There was much excitement when renowned chef and restaurateur Luke Dale Roberts brought his much-acclaimed Shortmarket Club in Cape Town to Johannesburg in late 2021.


It quickly became a staple for Joburg foodies seeking a sophisticated dining experience. During my first visit in its opening year, the food was impeccable—I'll never forget the lobster, the modern European flair, the seamless service, and how the restaurant relocated most of its Cape Town team to Johannesburg. It was a place I happily recommended for special occasions.


So, imagine the surprise when news broke that Chef Luke had sold the restaurant.

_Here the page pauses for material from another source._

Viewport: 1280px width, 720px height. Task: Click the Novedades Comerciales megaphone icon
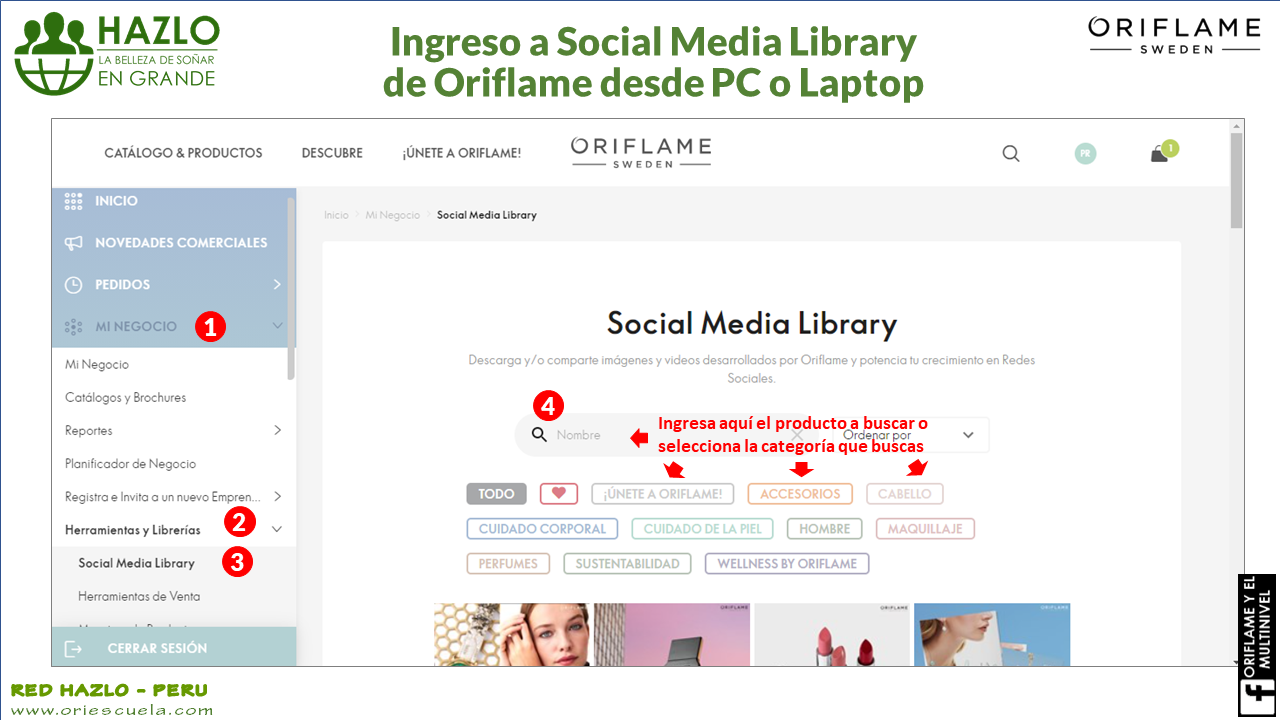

Earlier this year, it was announced that The Shortmarket Club Johannesburg had been sold to Ocaso, under the ownership of seasoned restaurateur Heinz Rynners. Along with the change in ownership came a new vision: a move away from European cuisine to a Mexico-inspired dining concept.


The revamped restaurant reopened on 17 April. Naturally, I was curious. I expected a bold new direction. But things got off to a confusing start when I realised the new Shortmarket Club was operating inside Greenhouse in Sandton. I had assumed this celebrated restaurant would still warrant its own standalone space. That initial surprise foreshadowed the evening ahead.


Upon arrival, I was greeted with this claim:


"...vibrant atmosphere meets the phenomenal cuisine of The Shortmarket Club [to] create a truly unforgettable experience.”

A lofty promise, but the reality fell painfully short.


Now to the food. It was nothing like the Mexican-inspired food as first built up to be. But the menu leaned to the classic and safe than "bold or regional".It was usual, steaks, fish of the day, pastas, sliders, sushi and traditional desserts such as chocolate fondant, crème brûlée.




For starters, I had sesame-crusted seared tuna with a Mexican chill ponzu sauce. The tuna was nicely cooked, however, the sauce lacked the depth of flavours, and there was no spicy kick either.


By then, the cracks were showing. Service was slow. Our waiter, Andrew, did his best, but the bar was incredibly delayed; it took over 30 minutes to receive our drinks. The cocktails, when they arrived, were weak and watery. I had a front-row seat to the kitchen, and it was clear they were overwhelmed. Chaos reigned.


To make things worse, I was informed by our waiter that I couldn't order a main as the kitchen was backed up. When I finally could, I chose rock shrimp sushi over the pan-seared duck (which my friend ordered and found underwhelming with a paltry side of green beans). Unfortunately, the sushi was bland and forgettable.


We shared a few more plates as we were hungry. The chicken wings came in a generous portion but tasted as if the sauce had been poured on straight from a bottle, no marination, no care. It was unpleasant.


The only redeeming dish was the dessert: chocolate brownies. Rich, decadent, tasty and finally something good.


Around us, frustrations were mounting. A nearby table of acquaintances still hadn’t received their meals after more than an hour. Some guests walked out. It was clear the team had underestimated the opening-night turnout, and both the food and service suffered.


To add to the chaos, the volume of the music kept rising throughout the evening. It was more nightclub than fine dining, another clue that this partnership between The Shortmarket Club and Greenhouse simply doesn’t make sense.





The Shortmarket Club is known to be sophisticated, refined and thoughtful about its food. The other is about the party, the DJs and a good vibe. Having been there a few times, I know this all too well. The collaboration feels mismatched and confusing, and unfortunately, the opening night made that all too obvious.


Yes, it's early days, and perhaps things will improve. But on this night, the wheels came off and no amount of loud music could distract from that.